We get the data and it’s time to deal with it.

Normalize the time series

Firstly, the data contains time with hours, minutes and seconds. However, we only cares about date. Thus we should normalize it:

import pandas as pd

df=pd.read_csv("text3.csv")
df['time'] = pd.to_datetime(df['time']).dt.date
df.to_csv("Savier.csv",encoding="utf-8-sig",index=False)

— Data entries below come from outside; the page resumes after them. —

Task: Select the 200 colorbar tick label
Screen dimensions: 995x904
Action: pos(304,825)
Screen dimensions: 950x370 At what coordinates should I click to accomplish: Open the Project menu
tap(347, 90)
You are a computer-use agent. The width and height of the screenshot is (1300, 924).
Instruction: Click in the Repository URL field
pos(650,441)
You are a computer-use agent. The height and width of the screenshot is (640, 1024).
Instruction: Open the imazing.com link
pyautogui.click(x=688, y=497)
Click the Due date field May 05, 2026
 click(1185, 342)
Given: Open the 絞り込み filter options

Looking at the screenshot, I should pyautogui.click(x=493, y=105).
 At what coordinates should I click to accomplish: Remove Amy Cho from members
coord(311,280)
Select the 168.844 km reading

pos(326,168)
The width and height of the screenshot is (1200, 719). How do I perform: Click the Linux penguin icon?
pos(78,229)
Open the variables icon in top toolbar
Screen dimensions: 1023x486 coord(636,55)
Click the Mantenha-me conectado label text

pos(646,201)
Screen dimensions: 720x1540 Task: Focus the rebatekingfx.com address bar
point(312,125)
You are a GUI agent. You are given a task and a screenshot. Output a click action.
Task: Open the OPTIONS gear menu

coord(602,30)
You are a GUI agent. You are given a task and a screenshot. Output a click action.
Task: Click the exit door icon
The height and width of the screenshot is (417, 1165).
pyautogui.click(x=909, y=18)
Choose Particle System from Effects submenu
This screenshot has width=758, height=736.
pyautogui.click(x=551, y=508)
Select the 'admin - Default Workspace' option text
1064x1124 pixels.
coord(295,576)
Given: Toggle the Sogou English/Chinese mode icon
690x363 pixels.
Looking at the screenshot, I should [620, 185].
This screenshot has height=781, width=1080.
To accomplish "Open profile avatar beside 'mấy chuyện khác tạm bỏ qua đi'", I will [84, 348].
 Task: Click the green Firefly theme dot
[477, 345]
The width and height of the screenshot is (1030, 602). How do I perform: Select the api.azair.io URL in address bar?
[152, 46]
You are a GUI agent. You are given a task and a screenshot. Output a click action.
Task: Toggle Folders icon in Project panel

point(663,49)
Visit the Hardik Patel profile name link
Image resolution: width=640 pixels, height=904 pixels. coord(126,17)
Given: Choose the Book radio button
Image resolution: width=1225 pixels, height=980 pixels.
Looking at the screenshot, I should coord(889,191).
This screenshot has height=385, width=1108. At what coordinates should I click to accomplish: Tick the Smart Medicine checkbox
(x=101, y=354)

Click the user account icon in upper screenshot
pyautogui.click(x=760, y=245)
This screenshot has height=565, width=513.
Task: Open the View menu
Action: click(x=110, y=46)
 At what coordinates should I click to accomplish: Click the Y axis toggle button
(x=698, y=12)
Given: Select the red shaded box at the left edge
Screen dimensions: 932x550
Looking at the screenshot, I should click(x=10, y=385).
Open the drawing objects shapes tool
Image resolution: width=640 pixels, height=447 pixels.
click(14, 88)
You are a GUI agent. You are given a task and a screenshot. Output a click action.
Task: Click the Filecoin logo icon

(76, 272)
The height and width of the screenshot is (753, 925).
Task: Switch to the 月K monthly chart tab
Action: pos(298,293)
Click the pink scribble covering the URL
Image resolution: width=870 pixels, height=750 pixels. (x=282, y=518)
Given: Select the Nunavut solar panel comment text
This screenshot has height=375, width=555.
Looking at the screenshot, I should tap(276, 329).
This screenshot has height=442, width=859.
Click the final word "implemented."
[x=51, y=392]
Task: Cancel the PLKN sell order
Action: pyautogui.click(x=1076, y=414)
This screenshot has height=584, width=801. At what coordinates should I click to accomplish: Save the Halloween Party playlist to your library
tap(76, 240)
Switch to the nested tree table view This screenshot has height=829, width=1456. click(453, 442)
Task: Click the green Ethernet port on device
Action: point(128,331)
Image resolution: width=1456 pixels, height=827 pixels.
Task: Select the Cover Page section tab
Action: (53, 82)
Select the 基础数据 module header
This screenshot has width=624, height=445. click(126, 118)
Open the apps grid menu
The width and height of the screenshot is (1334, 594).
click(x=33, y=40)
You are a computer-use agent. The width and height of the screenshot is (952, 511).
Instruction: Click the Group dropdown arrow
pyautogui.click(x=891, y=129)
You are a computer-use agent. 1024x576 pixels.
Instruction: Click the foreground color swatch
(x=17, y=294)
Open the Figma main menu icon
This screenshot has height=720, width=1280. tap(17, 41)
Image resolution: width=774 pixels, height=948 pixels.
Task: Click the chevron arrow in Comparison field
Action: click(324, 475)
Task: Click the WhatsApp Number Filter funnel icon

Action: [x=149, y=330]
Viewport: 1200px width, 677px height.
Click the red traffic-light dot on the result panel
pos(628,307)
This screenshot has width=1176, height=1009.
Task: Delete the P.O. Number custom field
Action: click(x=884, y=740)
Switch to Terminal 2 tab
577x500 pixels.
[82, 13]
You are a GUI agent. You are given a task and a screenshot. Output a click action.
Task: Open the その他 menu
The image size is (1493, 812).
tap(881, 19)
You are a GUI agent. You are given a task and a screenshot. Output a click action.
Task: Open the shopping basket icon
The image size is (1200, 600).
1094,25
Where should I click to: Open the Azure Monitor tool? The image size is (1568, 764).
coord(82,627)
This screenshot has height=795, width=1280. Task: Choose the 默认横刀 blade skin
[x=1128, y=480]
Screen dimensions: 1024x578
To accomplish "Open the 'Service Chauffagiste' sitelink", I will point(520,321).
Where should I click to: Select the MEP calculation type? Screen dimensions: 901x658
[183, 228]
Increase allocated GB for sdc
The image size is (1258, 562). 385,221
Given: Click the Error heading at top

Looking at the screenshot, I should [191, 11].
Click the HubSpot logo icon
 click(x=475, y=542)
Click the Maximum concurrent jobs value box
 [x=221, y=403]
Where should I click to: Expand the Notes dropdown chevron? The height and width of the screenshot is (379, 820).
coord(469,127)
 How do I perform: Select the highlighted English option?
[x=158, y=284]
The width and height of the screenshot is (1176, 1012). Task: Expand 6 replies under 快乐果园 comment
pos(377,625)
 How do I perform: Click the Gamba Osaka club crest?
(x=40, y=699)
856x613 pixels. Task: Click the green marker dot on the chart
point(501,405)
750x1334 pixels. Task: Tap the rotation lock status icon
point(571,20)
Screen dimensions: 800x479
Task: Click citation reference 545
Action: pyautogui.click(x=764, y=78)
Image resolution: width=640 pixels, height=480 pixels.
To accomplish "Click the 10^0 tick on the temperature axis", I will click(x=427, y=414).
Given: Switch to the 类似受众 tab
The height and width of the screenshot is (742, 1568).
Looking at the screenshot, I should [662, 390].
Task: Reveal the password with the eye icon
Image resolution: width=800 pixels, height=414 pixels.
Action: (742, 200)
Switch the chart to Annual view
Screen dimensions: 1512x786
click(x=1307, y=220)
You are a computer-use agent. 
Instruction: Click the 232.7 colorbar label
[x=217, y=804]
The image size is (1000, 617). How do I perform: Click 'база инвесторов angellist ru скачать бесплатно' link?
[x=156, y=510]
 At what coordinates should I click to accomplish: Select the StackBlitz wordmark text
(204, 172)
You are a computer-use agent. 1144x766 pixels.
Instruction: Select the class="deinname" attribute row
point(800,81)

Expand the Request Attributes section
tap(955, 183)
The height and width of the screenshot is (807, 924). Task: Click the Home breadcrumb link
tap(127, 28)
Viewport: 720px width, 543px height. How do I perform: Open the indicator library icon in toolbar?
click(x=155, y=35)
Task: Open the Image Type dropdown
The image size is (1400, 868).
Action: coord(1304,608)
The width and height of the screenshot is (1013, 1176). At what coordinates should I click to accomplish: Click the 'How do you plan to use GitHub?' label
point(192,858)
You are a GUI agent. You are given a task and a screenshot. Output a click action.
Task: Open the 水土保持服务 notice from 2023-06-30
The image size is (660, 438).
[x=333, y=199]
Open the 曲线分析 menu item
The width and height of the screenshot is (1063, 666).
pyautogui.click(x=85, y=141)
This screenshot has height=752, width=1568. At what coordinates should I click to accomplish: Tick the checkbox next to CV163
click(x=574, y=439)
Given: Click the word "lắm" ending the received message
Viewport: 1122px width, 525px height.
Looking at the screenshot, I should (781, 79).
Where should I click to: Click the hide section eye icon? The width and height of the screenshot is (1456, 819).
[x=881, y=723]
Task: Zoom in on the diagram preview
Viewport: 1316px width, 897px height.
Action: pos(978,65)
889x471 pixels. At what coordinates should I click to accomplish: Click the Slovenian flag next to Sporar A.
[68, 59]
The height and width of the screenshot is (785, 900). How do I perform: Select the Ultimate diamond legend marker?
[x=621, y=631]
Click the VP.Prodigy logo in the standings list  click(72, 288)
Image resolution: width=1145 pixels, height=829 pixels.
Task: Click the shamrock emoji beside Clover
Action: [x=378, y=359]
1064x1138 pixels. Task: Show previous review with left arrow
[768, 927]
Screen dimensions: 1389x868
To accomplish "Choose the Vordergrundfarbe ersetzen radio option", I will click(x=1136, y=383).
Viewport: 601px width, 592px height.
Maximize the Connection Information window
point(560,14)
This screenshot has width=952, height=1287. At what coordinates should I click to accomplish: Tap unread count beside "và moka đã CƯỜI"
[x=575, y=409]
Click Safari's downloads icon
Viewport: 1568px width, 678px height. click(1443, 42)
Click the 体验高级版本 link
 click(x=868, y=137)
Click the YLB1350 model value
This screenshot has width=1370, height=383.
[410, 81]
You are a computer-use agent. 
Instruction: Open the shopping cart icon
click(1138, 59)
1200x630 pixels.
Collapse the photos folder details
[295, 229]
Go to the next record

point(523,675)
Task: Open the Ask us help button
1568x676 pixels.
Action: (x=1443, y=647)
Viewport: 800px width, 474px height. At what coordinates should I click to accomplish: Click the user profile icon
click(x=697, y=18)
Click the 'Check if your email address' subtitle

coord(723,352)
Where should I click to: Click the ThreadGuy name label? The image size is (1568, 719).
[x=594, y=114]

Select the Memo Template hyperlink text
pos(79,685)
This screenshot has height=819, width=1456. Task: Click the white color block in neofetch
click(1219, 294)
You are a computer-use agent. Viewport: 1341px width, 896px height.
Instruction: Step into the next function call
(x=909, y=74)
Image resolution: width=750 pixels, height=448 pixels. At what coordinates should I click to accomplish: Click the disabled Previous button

Mean Sentiment and Sentimental divergence

we denote the mean sentimental divergence as the variance of sentiment in a day. So we should get the data about the average sentiment and its variance in each day for each stock. The code is:

import pandas as pd
import numpy as np

df=pd.read_csv("Savier.csv")

date_list=set(df["time"])#每天
code_list=set(df['url'])
for c in code_list:#每股
    senti=pd.DataFrame(columns=['code', 'time', "senti",'div'])
    df_acode = df[df['url']==c]
    for i in date_list: #第i天
        df_adate=df_acode[df_acode['time']==i].reset_index(drop=True) #i天所有senti
        avg_senti=0
        index=0
        div=0
        for j in range(0,len(df_adate['sentiment'])):#i天某senti
            sentiment_dict=eval(df_adate['sentiment'][j][1:-1])
            print(sentiment_dict)
            posi_prob = sentiment_dict['positive_prob']
            nega_prob = sentiment_dict['negative_prob']
            if sentiment_dict['sentiment']-1>0:
                sentiment = (sentiment_dict['sentiment']-1)*posi_prob
            else:
                sentiment = (sentiment_dict['sentiment']-1)*nega_prob
            avg_senti= avg_senti+sentiment
            index= index+1
        if index == 0:
            avg_senti=0
        else:
            avg_senti = avg_senti/index
        for j in range(0,len(df_adate['sentiment'])):#i天某senti
            sentiment_dict=eval(df_adate['sentiment'][j][1:-1])
            div=(sentiment_dict['sentiment']-1-avg_senti)**2+div
        senti.loc[len(senti)] = [c,i,avg_senti,div]

    senti.to_csv(f"stock_div_/{c}.csv",encoding="utf-8-sig",index=False)

In general, its a good habit to store the data for each stock in different files but in a folder.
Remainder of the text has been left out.